## start RECORDS FOR THE TASK
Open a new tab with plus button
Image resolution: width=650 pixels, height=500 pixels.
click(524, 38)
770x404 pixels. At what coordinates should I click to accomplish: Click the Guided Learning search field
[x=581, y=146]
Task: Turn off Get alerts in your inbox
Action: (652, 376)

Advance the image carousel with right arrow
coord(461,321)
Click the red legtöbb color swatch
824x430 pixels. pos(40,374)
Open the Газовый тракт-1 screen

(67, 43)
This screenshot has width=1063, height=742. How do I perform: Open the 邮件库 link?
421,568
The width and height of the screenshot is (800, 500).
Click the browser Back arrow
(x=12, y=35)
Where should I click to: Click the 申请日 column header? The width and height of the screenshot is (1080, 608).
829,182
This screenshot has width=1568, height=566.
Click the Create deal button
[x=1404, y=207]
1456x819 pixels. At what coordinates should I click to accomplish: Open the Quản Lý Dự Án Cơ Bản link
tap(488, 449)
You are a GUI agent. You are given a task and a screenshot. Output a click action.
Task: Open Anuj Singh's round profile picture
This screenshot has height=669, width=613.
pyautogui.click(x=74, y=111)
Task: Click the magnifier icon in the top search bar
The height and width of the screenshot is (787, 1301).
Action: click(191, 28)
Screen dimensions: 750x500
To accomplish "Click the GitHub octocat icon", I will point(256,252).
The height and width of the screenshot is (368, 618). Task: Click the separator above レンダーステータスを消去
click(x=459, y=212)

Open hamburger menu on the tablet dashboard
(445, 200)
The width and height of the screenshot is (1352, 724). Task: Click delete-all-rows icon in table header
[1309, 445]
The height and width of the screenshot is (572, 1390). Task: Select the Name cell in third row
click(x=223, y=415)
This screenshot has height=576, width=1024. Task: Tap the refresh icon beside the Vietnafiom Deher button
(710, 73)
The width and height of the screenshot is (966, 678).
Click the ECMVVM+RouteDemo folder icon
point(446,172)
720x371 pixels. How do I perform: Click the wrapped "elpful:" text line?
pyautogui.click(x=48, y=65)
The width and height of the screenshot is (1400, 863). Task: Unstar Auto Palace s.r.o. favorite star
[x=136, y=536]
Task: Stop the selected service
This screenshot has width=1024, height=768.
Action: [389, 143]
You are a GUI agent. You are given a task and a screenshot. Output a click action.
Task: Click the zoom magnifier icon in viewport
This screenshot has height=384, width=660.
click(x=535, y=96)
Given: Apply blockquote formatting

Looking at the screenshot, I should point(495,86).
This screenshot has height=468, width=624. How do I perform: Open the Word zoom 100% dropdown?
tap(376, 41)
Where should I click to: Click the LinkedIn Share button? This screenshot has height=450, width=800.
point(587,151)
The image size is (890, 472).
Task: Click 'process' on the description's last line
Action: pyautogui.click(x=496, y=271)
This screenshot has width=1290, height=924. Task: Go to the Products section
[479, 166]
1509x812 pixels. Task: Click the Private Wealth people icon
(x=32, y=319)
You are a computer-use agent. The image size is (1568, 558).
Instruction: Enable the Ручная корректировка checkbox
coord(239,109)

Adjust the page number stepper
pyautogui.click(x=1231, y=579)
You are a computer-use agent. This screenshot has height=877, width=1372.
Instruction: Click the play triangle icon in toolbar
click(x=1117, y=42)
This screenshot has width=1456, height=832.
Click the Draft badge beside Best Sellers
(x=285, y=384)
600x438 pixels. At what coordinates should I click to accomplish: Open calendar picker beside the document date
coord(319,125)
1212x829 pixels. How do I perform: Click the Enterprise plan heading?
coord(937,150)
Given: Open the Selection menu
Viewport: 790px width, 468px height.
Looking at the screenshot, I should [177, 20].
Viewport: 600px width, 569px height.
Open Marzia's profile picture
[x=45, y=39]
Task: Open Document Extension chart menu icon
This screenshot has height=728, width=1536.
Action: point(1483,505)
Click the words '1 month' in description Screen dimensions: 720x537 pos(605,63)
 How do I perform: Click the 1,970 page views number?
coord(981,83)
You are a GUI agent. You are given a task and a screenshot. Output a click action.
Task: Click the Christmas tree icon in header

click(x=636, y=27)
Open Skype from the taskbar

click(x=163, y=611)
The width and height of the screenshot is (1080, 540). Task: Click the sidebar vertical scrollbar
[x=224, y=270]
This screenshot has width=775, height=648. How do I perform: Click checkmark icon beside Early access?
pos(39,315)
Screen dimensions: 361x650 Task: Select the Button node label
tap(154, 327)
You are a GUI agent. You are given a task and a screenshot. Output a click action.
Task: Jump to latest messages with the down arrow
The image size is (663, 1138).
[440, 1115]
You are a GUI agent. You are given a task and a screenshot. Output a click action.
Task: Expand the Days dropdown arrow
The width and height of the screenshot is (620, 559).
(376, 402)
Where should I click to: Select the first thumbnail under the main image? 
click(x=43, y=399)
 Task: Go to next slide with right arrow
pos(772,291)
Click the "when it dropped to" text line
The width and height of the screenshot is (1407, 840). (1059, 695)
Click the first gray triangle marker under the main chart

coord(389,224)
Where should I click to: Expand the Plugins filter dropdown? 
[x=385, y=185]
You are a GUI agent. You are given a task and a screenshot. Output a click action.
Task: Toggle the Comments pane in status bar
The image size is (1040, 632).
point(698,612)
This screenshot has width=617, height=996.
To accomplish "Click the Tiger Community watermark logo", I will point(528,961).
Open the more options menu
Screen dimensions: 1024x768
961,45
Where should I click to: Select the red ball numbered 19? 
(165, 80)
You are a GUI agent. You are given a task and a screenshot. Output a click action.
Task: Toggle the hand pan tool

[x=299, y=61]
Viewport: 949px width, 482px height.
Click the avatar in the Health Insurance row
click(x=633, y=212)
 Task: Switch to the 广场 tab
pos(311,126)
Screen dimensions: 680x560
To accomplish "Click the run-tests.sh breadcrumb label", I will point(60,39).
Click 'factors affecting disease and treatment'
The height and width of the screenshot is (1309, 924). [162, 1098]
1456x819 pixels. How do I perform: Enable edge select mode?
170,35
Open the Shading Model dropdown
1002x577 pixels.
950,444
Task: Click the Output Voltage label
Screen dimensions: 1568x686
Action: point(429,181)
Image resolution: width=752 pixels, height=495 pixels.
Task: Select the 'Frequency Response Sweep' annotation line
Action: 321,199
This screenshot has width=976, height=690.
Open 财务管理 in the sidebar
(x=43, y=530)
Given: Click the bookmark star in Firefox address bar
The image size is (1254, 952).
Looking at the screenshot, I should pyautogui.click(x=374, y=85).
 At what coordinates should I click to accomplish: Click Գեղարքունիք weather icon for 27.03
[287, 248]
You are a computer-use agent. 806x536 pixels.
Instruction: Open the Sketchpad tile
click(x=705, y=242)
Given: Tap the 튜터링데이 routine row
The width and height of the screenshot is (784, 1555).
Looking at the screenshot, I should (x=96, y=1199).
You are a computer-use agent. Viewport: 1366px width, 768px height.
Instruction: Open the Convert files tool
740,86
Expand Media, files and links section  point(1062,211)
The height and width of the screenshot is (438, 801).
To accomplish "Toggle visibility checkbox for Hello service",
## end RECORDS FOR THE TASK
WHAT NEEDS TO BE DONE: Copy out every line of the records above, from first to last, without changing a single character.

OUTPUT OF THE EXERCISE:
Open a new tab with plus button
Image resolution: width=650 pixels, height=500 pixels.
click(524, 38)
770x404 pixels. At what coordinates should I click to accomplish: Click the Guided Learning search field
[x=581, y=146]
Task: Turn off Get alerts in your inbox
Action: (652, 376)

Advance the image carousel with right arrow
coord(461,321)
Click the red legtöbb color swatch
824x430 pixels. pos(40,374)
Open the Газовый тракт-1 screen

(67, 43)
This screenshot has width=1063, height=742. How do I perform: Open the 邮件库 link?
421,568
The width and height of the screenshot is (800, 500).
Click the browser Back arrow
(x=12, y=35)
Where should I click to: Click the 申请日 column header? The width and height of the screenshot is (1080, 608).
829,182
This screenshot has width=1568, height=566.
Click the Create deal button
[x=1404, y=207]
1456x819 pixels. At what coordinates should I click to accomplish: Open the Quản Lý Dự Án Cơ Bản link
tap(488, 449)
You are a GUI agent. You are given a task and a screenshot. Output a click action.
Task: Open Anuj Singh's round profile picture
This screenshot has height=669, width=613.
pyautogui.click(x=74, y=111)
Task: Click the magnifier icon in the top search bar
The height and width of the screenshot is (787, 1301).
Action: click(191, 28)
Screen dimensions: 750x500
To accomplish "Click the GitHub octocat icon", I will point(256,252).
The height and width of the screenshot is (368, 618). Task: Click the separator above レンダーステータスを消去
click(x=459, y=212)

Open hamburger menu on the tablet dashboard
(445, 200)
The width and height of the screenshot is (1352, 724). Task: Click delete-all-rows icon in table header
[1309, 445]
The height and width of the screenshot is (572, 1390). Task: Select the Name cell in third row
click(x=223, y=415)
This screenshot has height=576, width=1024. Task: Tap the refresh icon beside the Vietnafiom Deher button
(710, 73)
The width and height of the screenshot is (966, 678).
Click the ECMVVM+RouteDemo folder icon
point(446,172)
720x371 pixels. How do I perform: Click the wrapped "elpful:" text line?
pyautogui.click(x=48, y=65)
The width and height of the screenshot is (1400, 863). Task: Unstar Auto Palace s.r.o. favorite star
[x=136, y=536]
Task: Stop the selected service
This screenshot has width=1024, height=768.
Action: [389, 143]
You are a GUI agent. You are given a task and a screenshot. Output a click action.
Task: Click the zoom magnifier icon in viewport
This screenshot has height=384, width=660.
click(x=535, y=96)
Given: Apply blockquote formatting

Looking at the screenshot, I should point(495,86).
This screenshot has height=468, width=624. How do I perform: Open the Word zoom 100% dropdown?
tap(376, 41)
Where should I click to: Click the LinkedIn Share button? This screenshot has height=450, width=800.
point(587,151)
The image size is (890, 472).
Task: Click 'process' on the description's last line
Action: pyautogui.click(x=496, y=271)
This screenshot has width=1290, height=924. Task: Go to the Products section
[479, 166]
1509x812 pixels. Task: Click the Private Wealth people icon
(x=32, y=319)
You are a computer-use agent. The image size is (1568, 558).
Instruction: Enable the Ручная корректировка checkbox
coord(239,109)

Adjust the page number stepper
pyautogui.click(x=1231, y=579)
You are a computer-use agent. This screenshot has height=877, width=1372.
Instruction: Click the play triangle icon in toolbar
click(x=1117, y=42)
This screenshot has width=1456, height=832.
Click the Draft badge beside Best Sellers
(x=285, y=384)
600x438 pixels. At what coordinates should I click to accomplish: Open calendar picker beside the document date
coord(319,125)
1212x829 pixels. How do I perform: Click the Enterprise plan heading?
coord(937,150)
Given: Open the Selection menu
Viewport: 790px width, 468px height.
Looking at the screenshot, I should [177, 20].
Viewport: 600px width, 569px height.
Open Marzia's profile picture
[x=45, y=39]
Task: Open Document Extension chart menu icon
This screenshot has height=728, width=1536.
Action: point(1483,505)
Click the words '1 month' in description Screen dimensions: 720x537 pos(605,63)
 How do I perform: Click the 1,970 page views number?
coord(981,83)
You are a GUI agent. You are given a task and a screenshot. Output a click action.
Task: Click the Christmas tree icon in header

click(x=636, y=27)
Open Skype from the taskbar

click(x=163, y=611)
The width and height of the screenshot is (1080, 540). Task: Click the sidebar vertical scrollbar
[x=224, y=270]
This screenshot has width=775, height=648. How do I perform: Click checkmark icon beside Early access?
pos(39,315)
Screen dimensions: 361x650 Task: Select the Button node label
tap(154, 327)
You are a GUI agent. You are given a task and a screenshot. Output a click action.
Task: Jump to latest messages with the down arrow
The image size is (663, 1138).
[440, 1115]
You are a GUI agent. You are given a task and a screenshot. Output a click action.
Task: Expand the Days dropdown arrow
The width and height of the screenshot is (620, 559).
(376, 402)
Where should I click to: Select the first thumbnail under the main image? 
click(x=43, y=399)
 Task: Go to next slide with right arrow
pos(772,291)
Click the "when it dropped to" text line
The width and height of the screenshot is (1407, 840). (1059, 695)
Click the first gray triangle marker under the main chart

coord(389,224)
Where should I click to: Expand the Plugins filter dropdown? 
[x=385, y=185]
You are a GUI agent. You are given a task and a screenshot. Output a click action.
Task: Toggle the Comments pane in status bar
The image size is (1040, 632).
point(698,612)
This screenshot has width=617, height=996.
To accomplish "Click the Tiger Community watermark logo", I will point(528,961).
Open the more options menu
Screen dimensions: 1024x768
961,45
Where should I click to: Select the red ball numbered 19? 
(165, 80)
You are a GUI agent. You are given a task and a screenshot. Output a click action.
Task: Toggle the hand pan tool

[x=299, y=61]
Viewport: 949px width, 482px height.
Click the avatar in the Health Insurance row
click(x=633, y=212)
 Task: Switch to the 广场 tab
pos(311,126)
Screen dimensions: 680x560
To accomplish "Click the run-tests.sh breadcrumb label", I will point(60,39).
Click 'factors affecting disease and treatment'
The height and width of the screenshot is (1309, 924). [162, 1098]
1456x819 pixels. How do I perform: Enable edge select mode?
170,35
Open the Shading Model dropdown
1002x577 pixels.
950,444
Task: Click the Output Voltage label
Screen dimensions: 1568x686
Action: point(429,181)
Image resolution: width=752 pixels, height=495 pixels.
Task: Select the 'Frequency Response Sweep' annotation line
Action: 321,199
This screenshot has width=976, height=690.
Open 财务管理 in the sidebar
(x=43, y=530)
Given: Click the bookmark star in Firefox address bar
The image size is (1254, 952).
Looking at the screenshot, I should pyautogui.click(x=374, y=85).
 At what coordinates should I click to accomplish: Click Գեղարքունիք weather icon for 27.03
[287, 248]
You are a computer-use agent. 806x536 pixels.
Instruction: Open the Sketchpad tile
click(x=705, y=242)
Given: Tap the 튜터링데이 routine row
The width and height of the screenshot is (784, 1555).
Looking at the screenshot, I should (x=96, y=1199).
You are a computer-use agent. Viewport: 1366px width, 768px height.
Instruction: Open the Convert files tool
740,86
Expand Media, files and links section  point(1062,211)
The height and width of the screenshot is (438, 801).
To accomplish "Toggle visibility checkbox for Hello service",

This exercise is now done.